I am not killing myself

3 years ago I felt a similar pain and I tried to kill myself.

I'm not doing that now.

It would be so much easier. Logically it honestly seems to make sense to me. Life has always been far more work than it is worth. Why suffer when I could just have nothing?

I'm not doing that to my mom again tho. And this time I know it can get better. I'm working on it. I'm working on being happy. I'm not there and it feels like I'll never get there. And right now it hurts so much. I feel the buzzing in my head and I want it to stop. I want to cut too. I know it stops the crushing empty feeling. But I haven't cut in months.

It feels like, intolerable. Like I'm just gonna die. Not kill myself, but my brain will just break because it can't handle it anymore. The feeling is so strong and feels so inescapable.

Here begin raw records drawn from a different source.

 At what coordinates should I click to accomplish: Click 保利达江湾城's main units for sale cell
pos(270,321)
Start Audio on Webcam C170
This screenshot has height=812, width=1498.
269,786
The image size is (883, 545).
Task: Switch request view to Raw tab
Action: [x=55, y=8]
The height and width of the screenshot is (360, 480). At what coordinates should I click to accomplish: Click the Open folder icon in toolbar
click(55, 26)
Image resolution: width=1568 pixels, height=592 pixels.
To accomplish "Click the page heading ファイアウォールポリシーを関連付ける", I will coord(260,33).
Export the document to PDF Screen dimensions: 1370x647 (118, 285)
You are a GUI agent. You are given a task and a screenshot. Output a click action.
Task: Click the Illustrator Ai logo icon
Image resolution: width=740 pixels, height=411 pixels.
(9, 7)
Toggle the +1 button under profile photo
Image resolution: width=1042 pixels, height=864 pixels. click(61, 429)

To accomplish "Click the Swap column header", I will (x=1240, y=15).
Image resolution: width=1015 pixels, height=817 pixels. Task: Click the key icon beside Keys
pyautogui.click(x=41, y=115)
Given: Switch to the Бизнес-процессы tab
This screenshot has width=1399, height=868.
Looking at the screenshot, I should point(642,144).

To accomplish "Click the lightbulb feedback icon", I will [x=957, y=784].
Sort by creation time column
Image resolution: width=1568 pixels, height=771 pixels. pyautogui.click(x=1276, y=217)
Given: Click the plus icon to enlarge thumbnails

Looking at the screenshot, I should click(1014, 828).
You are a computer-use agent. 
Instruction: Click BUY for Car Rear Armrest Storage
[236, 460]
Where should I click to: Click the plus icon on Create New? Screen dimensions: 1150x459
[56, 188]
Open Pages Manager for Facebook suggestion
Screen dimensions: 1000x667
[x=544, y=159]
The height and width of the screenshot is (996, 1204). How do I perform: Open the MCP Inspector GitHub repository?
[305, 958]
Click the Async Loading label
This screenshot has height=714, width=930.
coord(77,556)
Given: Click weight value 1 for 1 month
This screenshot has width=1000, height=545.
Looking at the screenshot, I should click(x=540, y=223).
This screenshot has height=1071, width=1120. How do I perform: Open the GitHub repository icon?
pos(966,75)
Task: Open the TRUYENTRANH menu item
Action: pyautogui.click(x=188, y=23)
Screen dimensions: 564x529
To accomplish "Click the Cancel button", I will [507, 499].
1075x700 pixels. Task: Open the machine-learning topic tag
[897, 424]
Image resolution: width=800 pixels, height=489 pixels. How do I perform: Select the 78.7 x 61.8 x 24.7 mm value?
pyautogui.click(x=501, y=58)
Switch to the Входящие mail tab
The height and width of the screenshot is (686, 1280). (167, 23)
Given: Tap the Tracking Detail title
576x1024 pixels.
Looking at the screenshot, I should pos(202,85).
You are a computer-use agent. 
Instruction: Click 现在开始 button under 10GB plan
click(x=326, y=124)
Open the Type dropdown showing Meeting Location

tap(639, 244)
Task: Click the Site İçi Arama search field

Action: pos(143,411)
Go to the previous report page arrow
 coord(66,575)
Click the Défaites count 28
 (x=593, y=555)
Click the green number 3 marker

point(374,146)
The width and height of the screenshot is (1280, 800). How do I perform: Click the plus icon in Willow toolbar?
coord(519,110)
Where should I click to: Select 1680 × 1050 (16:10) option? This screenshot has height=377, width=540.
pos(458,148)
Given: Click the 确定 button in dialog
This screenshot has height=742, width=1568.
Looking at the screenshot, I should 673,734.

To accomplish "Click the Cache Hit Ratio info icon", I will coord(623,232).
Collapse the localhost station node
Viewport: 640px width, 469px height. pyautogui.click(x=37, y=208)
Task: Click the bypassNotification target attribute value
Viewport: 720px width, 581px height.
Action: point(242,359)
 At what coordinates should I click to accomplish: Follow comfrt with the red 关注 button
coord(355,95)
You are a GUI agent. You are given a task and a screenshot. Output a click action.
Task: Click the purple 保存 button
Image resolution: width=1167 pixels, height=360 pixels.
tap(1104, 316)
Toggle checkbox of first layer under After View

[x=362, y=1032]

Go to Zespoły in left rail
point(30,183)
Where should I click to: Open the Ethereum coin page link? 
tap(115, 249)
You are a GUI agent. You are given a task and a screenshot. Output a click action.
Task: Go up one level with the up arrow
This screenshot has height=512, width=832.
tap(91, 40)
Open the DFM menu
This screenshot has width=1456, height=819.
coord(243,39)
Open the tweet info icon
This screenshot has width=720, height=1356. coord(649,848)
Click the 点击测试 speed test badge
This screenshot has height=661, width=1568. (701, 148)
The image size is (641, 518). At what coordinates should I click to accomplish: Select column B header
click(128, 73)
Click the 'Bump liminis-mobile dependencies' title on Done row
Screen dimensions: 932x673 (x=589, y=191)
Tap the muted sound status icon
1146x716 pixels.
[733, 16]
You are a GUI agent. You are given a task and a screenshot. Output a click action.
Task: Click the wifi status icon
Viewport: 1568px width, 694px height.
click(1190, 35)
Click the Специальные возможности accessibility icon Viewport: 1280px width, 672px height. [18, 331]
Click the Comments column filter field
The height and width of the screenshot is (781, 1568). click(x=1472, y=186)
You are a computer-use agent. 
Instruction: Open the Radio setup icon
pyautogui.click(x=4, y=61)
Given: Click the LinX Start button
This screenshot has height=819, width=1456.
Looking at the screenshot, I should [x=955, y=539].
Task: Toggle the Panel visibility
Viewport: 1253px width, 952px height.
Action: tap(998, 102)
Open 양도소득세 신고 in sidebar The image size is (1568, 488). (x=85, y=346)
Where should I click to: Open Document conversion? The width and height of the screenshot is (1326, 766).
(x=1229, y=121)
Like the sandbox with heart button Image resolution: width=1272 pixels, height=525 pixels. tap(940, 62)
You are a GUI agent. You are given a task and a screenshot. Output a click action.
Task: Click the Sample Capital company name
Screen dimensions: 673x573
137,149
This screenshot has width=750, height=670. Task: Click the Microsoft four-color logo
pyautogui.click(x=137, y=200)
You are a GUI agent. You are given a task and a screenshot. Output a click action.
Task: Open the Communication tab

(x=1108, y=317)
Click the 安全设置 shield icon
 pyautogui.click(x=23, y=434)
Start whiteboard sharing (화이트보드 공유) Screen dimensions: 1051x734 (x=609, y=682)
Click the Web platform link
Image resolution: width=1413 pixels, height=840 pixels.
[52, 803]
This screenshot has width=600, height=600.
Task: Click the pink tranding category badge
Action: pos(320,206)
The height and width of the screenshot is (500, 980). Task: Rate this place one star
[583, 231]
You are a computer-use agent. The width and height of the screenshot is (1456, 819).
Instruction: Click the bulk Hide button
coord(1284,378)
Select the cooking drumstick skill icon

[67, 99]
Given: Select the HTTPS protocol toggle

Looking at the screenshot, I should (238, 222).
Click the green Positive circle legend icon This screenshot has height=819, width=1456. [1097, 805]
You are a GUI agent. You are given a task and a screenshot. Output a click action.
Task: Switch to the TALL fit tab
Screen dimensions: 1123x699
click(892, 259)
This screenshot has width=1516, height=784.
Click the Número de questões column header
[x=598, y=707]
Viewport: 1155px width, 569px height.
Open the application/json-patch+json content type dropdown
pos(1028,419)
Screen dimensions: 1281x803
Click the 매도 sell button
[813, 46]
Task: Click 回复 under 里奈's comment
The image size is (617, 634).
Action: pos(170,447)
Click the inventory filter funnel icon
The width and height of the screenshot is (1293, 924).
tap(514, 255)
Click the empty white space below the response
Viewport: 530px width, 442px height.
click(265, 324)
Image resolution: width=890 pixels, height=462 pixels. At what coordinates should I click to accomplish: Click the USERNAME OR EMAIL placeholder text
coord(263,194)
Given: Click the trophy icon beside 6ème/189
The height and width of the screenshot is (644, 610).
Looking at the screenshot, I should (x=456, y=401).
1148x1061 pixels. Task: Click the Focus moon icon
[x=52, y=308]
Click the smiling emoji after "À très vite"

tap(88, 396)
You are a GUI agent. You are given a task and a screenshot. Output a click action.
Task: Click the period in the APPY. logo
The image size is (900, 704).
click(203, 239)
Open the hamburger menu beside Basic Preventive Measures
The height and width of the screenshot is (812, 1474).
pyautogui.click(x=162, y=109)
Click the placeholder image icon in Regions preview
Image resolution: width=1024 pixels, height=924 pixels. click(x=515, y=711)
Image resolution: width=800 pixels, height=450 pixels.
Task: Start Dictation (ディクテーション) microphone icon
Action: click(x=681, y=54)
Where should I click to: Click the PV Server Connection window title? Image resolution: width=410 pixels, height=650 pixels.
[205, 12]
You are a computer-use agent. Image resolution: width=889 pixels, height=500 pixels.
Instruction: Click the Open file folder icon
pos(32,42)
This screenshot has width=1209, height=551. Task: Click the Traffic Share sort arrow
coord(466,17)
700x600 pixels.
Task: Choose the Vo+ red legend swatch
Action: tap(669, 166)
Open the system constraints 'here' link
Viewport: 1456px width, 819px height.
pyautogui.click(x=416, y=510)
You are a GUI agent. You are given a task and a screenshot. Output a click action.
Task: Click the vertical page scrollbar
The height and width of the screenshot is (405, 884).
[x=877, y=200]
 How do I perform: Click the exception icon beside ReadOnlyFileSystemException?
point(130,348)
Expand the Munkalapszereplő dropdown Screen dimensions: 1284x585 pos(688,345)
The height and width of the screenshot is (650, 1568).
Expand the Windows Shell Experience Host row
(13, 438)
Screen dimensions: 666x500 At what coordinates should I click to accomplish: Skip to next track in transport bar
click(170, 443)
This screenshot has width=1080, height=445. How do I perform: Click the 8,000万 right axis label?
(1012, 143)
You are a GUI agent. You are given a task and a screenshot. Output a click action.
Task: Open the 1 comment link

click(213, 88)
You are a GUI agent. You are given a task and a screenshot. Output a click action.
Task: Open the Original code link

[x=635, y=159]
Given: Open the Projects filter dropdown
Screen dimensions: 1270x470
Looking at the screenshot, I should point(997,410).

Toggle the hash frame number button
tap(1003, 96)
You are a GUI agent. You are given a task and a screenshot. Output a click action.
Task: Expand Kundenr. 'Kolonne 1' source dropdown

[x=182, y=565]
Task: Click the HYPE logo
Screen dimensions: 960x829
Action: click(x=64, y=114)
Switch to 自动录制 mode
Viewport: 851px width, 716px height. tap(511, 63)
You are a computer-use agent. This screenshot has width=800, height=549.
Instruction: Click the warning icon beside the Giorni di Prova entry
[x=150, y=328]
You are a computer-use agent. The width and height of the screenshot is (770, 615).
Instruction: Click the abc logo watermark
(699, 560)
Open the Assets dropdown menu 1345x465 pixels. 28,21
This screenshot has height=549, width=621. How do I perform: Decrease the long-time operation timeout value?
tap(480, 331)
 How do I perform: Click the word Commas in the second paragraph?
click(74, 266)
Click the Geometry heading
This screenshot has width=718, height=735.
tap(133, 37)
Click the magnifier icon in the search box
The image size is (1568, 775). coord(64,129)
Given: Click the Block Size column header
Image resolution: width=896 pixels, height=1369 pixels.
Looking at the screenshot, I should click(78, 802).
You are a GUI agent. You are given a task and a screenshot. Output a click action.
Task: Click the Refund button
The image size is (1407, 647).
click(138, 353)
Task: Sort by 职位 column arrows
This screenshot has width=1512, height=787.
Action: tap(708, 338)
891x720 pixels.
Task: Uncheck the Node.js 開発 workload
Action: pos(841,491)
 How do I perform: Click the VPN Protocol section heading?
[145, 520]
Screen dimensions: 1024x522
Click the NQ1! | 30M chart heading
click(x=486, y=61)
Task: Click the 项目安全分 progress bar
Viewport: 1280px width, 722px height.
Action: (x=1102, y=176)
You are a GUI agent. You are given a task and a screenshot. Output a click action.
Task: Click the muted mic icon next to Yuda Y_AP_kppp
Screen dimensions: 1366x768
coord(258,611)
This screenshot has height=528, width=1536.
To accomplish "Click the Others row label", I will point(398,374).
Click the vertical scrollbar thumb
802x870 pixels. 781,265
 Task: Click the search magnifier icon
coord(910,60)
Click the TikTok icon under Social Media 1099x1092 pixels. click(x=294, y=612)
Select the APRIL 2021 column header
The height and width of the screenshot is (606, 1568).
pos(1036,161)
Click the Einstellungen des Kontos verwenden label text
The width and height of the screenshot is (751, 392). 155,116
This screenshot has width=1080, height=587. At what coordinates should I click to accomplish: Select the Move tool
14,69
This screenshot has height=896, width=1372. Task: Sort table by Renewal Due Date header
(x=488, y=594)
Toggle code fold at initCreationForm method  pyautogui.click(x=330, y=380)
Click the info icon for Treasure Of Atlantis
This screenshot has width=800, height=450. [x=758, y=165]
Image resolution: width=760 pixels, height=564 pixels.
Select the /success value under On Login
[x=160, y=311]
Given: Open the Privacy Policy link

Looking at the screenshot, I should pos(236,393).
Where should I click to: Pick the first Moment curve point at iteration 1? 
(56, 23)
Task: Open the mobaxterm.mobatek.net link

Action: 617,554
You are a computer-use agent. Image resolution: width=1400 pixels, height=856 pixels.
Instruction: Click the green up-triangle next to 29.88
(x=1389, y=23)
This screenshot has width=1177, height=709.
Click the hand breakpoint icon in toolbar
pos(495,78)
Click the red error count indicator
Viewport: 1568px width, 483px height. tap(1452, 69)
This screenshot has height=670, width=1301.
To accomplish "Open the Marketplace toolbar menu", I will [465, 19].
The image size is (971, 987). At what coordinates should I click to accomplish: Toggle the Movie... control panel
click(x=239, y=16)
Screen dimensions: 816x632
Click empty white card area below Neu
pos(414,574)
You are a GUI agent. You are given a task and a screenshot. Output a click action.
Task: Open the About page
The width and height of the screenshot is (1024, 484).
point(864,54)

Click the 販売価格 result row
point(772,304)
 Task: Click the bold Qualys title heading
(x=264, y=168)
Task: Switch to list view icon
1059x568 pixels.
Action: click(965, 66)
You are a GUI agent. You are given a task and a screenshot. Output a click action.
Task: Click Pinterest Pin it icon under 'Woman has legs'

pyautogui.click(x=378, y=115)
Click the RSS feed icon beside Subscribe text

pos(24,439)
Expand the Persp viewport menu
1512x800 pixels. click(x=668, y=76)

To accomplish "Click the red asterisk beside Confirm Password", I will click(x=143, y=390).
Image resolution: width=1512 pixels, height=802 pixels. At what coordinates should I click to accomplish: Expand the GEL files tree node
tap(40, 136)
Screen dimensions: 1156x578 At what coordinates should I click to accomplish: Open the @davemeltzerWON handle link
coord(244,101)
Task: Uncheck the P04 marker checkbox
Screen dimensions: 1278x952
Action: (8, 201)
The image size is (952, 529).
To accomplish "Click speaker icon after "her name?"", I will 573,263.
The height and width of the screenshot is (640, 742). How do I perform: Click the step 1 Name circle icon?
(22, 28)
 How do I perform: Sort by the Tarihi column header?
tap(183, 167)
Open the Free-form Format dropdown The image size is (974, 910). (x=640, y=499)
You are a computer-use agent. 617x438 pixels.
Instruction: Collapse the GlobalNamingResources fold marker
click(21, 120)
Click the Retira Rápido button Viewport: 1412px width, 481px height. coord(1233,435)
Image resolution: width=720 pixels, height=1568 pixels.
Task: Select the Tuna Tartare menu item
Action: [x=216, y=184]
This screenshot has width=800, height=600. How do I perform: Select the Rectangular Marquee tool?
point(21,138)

But I am not killing myself, tonight or any other night. I am not cutting myself, tonight or any other night.

Life sucks but its all I'll ever get. I wish I was born with a functioning brain, but I wasn't. Oh well.


edit: thanks for the kind words everyone! I feel like I can't pick who to respond to because I appreciate all of them, so - thanks guys! and FYI I have read every comment. Sucks to hear a lot of you have been through this. But I like I'm getting responses from all ends of the journey, comments of "I wish I could feel that optimistic" to "I feel like im in the same place as you" and finally those saying "I used to be like that". And to me that really shows it does get better. There is a light at the end of the darkness. Each step you take in dark brings you closer to the light, even when it's too far away to see. So just keep walking. I can see the light now when I couldn't before. If you don't see it now, you will. And eventually one day you and I will walk out of the darkness.